FONDA - The state Supreme Court Appellate Division has reversed a May 31, 2011, decision by Montgomery County Court that revoked a man's probation and sentenced him to prison.

Frank Bartlett Jr., 33, in March 2010 pleaded guilty to fifth-degree criminal possession of a controlled substance and was sentenced to six months in jail and five years of probation, court papers say.

A violation of probation petition later was filed against Bartlett in January 2011, alleging he had violated the terms of his probation by, among other things, committing the crimes of first-degree criminal contempt and fourth-degree criminal mischief in November 2010, court papers show.

Bartlett appeared in County Court and admitted to the probation violations with the understanding his probation would be revoked and he would be sentenced to two years in prison and one year of post-release supervision. But at the time of sentencing, Bartlett asked to withdraw his plea, contending he misunderstood when the criminal contempt and criminal mischief were alleged to have occurred and that those crimes had not actually been charged in any court, the appellate decision says. However, County Court denied Bartlett's motion to withdraw the plea and sentenced him.

Bartlett had argued that at the time of his guilty plea, he understood he was alleged to have violated an order of protection in December 2010, but his mother learned from the court that the charges were dropped because the order of protection had expired earlier in December 2010, the appellate ruling stated. Schenectady City Court reported Bartlett actually never was arrested on the charges.

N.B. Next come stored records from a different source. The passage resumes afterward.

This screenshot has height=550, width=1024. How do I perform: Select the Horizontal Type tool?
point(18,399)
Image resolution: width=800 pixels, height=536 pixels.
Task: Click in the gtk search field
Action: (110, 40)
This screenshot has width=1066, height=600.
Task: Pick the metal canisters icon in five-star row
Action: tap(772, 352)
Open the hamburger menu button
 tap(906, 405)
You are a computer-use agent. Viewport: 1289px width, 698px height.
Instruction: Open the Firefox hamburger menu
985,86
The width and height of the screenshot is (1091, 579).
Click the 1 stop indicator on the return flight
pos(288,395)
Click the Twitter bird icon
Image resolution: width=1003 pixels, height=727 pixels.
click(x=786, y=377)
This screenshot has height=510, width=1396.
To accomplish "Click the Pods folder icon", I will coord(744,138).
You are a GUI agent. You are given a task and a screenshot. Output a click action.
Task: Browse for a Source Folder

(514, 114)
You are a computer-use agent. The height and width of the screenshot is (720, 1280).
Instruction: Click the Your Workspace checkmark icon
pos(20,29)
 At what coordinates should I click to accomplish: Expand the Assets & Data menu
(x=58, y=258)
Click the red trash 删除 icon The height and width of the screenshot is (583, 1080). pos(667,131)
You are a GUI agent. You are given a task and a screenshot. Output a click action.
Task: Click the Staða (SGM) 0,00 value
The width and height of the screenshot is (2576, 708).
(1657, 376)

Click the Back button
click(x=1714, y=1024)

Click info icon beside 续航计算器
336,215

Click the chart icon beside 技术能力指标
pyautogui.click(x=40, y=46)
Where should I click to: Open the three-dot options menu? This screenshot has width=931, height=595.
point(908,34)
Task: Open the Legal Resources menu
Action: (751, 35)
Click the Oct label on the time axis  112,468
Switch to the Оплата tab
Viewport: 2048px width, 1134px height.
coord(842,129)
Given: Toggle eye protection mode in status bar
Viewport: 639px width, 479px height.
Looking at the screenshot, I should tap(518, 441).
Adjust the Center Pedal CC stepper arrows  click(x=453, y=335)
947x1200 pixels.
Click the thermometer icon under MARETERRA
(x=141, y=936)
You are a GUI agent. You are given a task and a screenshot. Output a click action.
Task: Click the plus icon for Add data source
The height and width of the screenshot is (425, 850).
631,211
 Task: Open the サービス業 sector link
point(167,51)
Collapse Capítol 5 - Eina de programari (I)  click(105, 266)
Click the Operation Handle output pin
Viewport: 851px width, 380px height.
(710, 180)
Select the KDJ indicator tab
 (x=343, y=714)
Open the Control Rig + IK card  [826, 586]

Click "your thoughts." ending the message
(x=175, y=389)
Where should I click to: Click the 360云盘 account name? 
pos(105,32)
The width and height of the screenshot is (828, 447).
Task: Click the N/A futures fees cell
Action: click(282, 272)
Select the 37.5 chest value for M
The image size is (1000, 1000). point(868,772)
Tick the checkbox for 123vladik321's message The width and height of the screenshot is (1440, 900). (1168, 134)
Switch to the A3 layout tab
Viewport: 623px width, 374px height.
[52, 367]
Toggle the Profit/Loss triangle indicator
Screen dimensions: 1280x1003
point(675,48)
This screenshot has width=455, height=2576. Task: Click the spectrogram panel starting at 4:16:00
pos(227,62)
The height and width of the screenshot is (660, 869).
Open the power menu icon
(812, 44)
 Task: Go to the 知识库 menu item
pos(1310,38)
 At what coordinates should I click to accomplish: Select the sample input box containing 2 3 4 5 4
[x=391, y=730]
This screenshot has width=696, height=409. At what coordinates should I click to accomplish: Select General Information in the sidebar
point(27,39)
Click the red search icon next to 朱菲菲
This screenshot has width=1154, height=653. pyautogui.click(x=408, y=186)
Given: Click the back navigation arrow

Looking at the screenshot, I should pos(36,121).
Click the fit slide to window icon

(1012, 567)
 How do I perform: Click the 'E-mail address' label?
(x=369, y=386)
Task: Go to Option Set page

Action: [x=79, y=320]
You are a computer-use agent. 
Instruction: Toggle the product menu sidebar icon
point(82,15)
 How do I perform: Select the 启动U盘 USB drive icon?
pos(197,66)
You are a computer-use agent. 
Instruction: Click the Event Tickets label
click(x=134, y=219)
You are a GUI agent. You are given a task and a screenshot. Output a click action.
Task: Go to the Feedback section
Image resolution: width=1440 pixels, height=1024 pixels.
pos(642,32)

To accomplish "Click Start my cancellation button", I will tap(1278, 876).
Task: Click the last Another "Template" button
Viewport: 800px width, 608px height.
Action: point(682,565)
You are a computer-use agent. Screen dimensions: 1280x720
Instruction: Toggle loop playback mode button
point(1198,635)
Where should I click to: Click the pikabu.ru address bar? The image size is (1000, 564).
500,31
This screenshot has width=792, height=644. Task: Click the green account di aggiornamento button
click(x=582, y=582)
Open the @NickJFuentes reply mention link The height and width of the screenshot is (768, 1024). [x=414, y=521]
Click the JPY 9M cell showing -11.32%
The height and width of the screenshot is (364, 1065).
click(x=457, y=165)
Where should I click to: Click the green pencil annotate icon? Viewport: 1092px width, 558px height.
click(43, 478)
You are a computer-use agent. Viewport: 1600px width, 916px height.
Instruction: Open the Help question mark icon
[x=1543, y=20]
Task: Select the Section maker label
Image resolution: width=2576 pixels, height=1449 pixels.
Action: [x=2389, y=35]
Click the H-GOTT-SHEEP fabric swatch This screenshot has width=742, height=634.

"It is possible that defendant misunderstood and that the actions he admitted to did not constitute a violation of the law or of his probation,"?the appellate court stated in its Dec. 20 ruling. "County Court abused its discretion by denying defendant's motion to withdraw his plea without holding a hearing."

The appellate court sent the case back to County Court for further proceedings "not inconsistent with this court's decision," the ruling stated.